Saved entries:
........
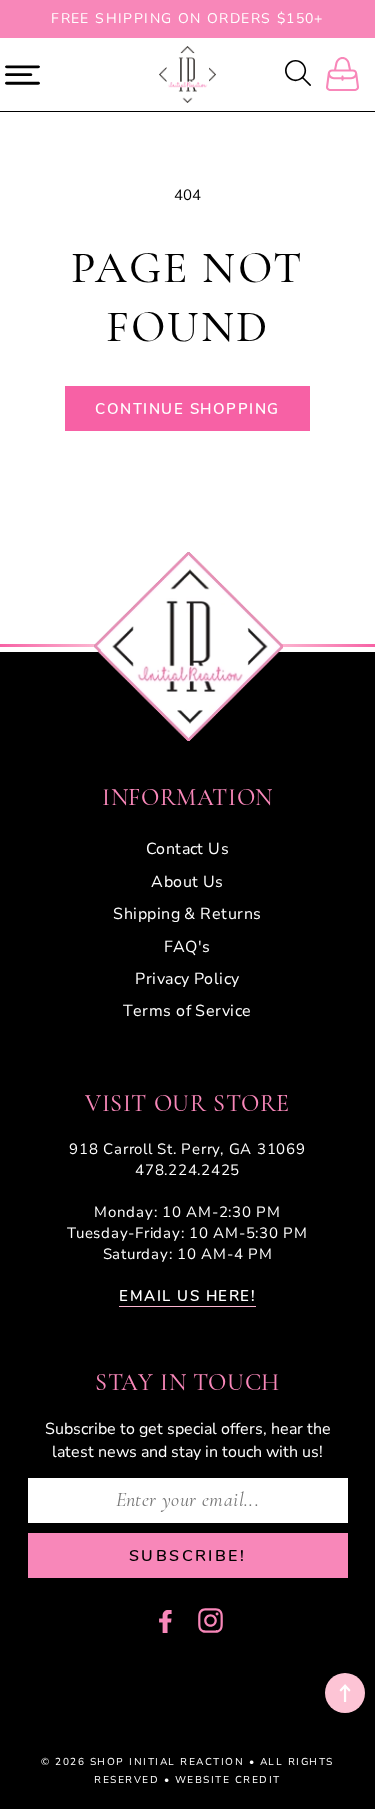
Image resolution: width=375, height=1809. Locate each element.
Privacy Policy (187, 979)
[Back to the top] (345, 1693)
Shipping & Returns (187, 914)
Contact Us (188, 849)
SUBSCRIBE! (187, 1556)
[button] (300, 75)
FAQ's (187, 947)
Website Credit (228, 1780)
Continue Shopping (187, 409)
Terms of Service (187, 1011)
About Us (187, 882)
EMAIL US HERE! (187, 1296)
........
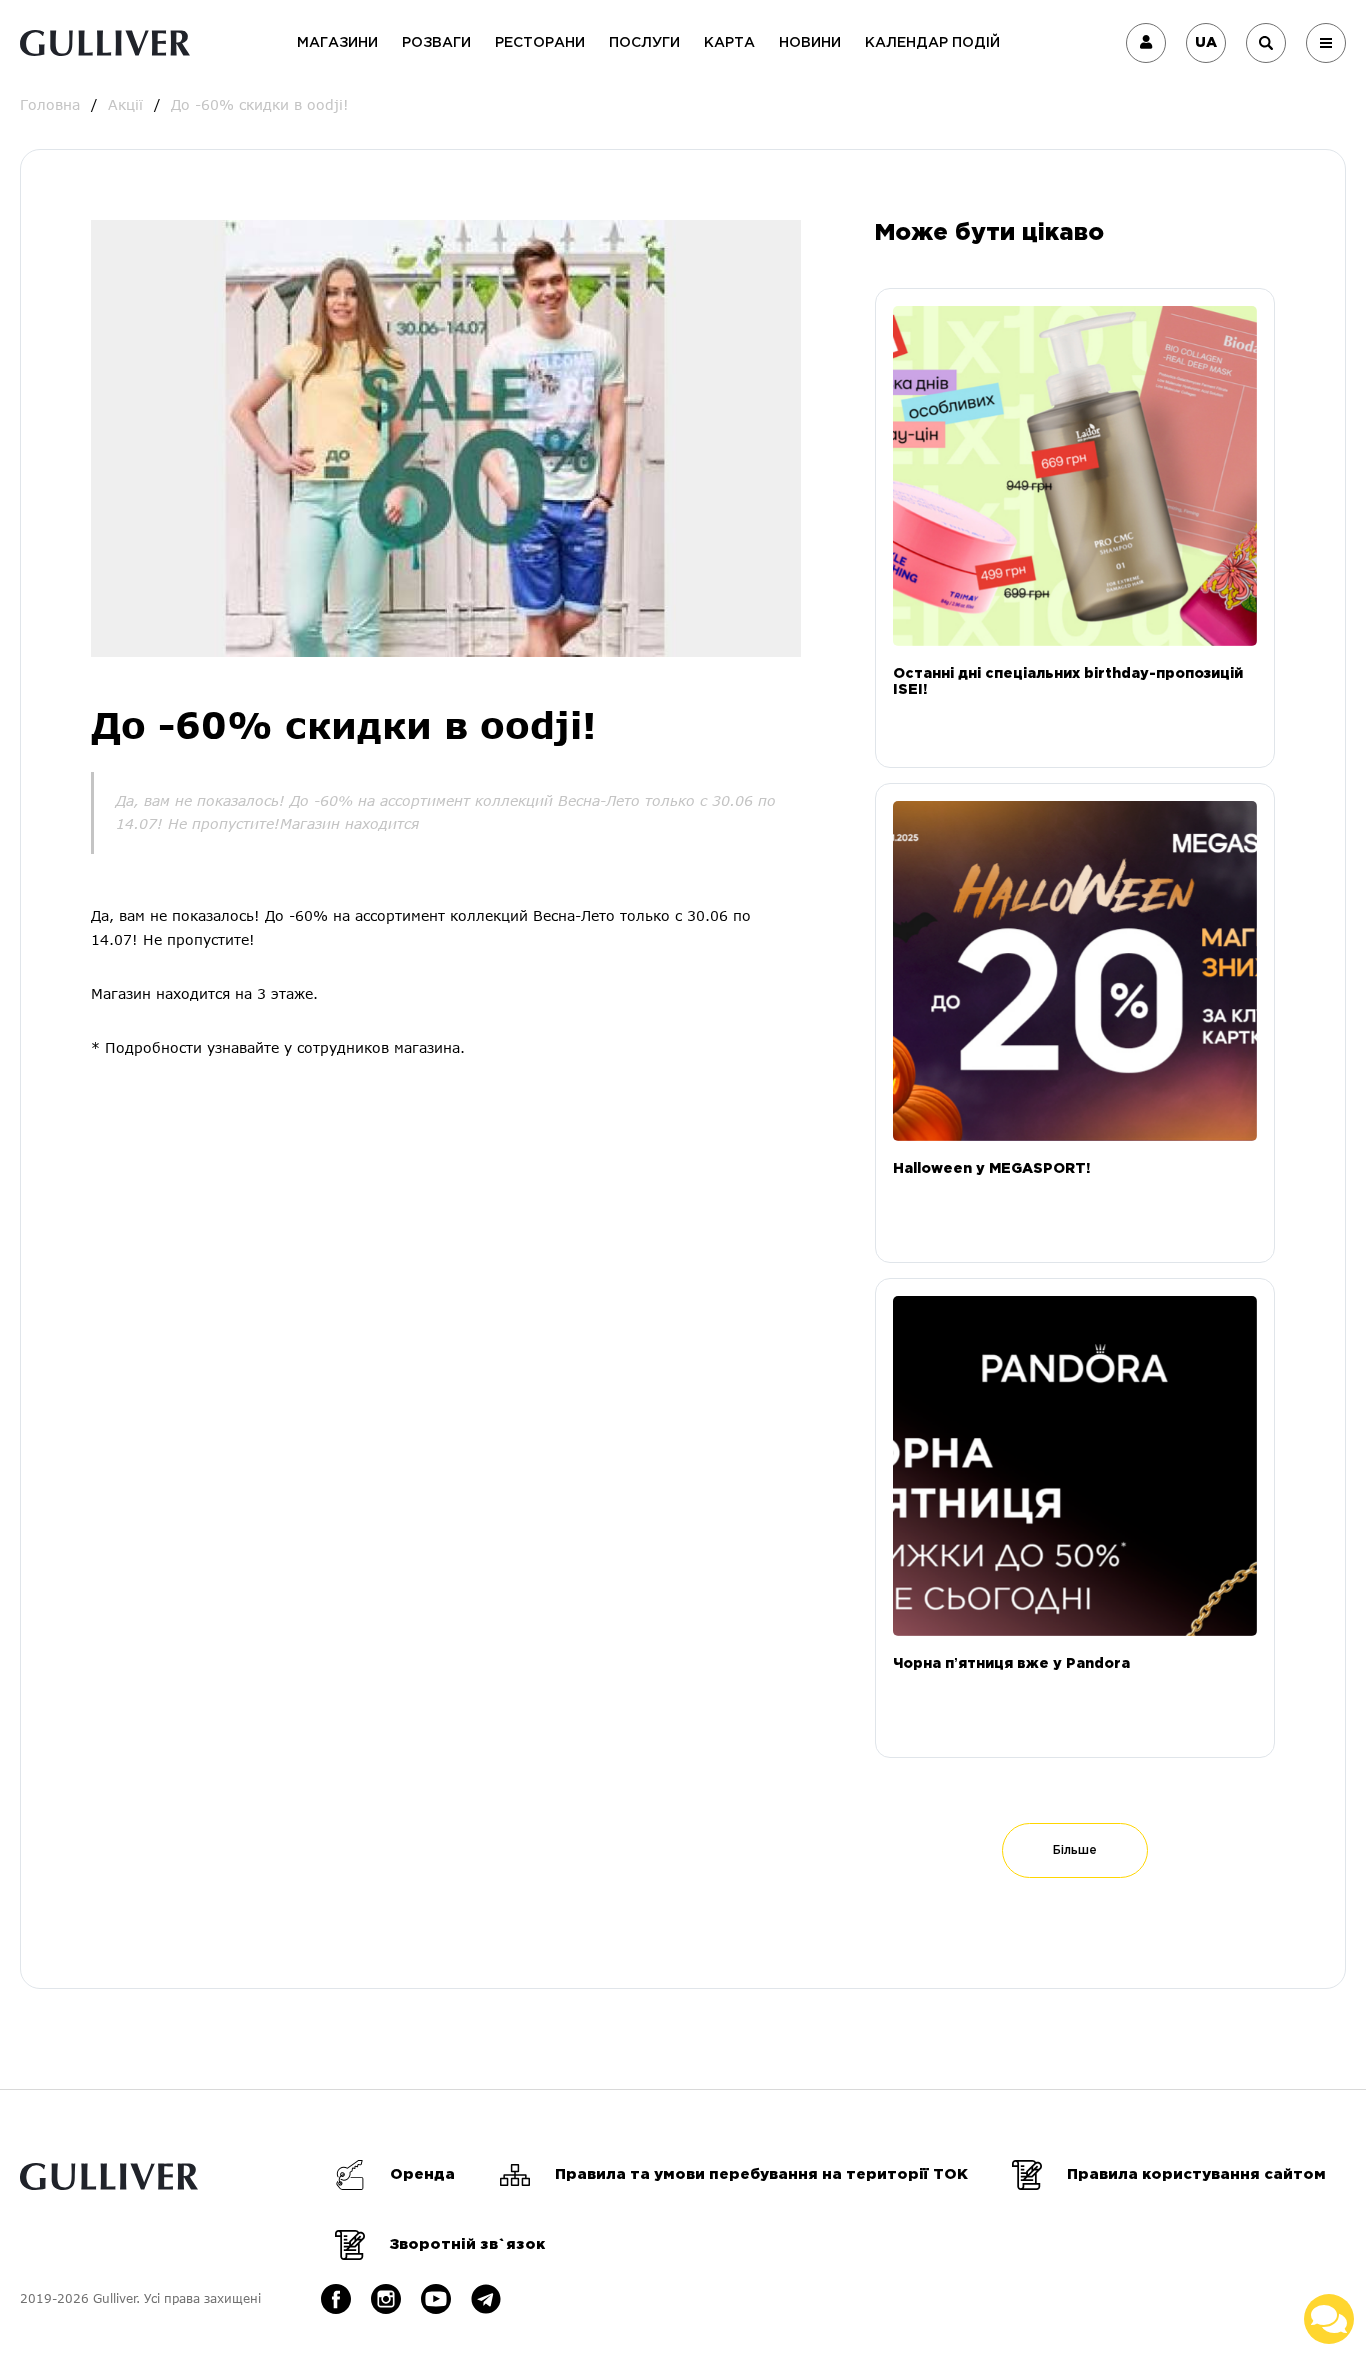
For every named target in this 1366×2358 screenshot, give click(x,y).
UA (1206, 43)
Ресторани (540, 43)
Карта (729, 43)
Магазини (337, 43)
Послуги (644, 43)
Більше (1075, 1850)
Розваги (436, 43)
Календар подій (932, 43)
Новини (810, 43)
........
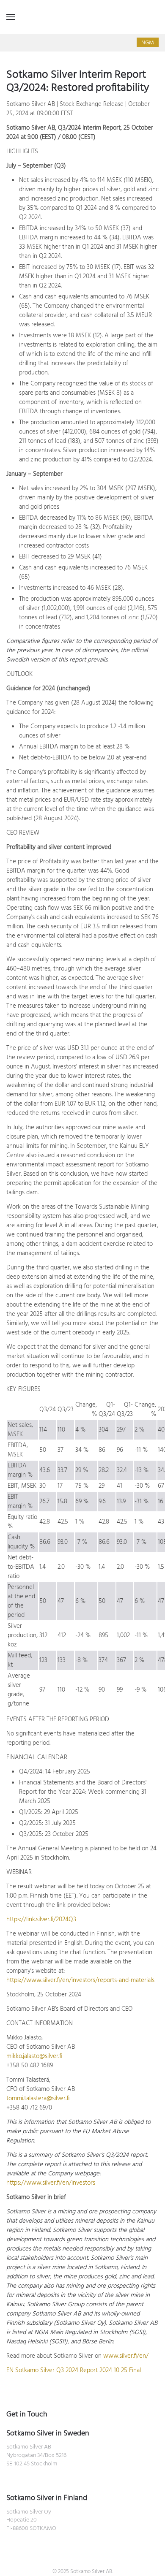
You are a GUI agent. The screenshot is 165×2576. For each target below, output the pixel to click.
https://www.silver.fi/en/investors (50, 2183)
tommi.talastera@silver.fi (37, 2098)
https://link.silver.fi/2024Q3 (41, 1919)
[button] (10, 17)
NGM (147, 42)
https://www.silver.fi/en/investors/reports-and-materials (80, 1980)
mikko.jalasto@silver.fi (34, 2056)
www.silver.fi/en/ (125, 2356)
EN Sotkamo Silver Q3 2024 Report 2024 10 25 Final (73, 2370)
........
# Directions
Retype exactly the lines of the data above that fall between the line with "www.silver.fi/en/ (125, 2356)" and the line with "EN Sotkamo Silver", inclusive, and add nothing.

# Response area
www.silver.fi/en/ (125, 2356)
EN Sotkamo Silver Q3 2024 Report 2024 10 25 Final (73, 2370)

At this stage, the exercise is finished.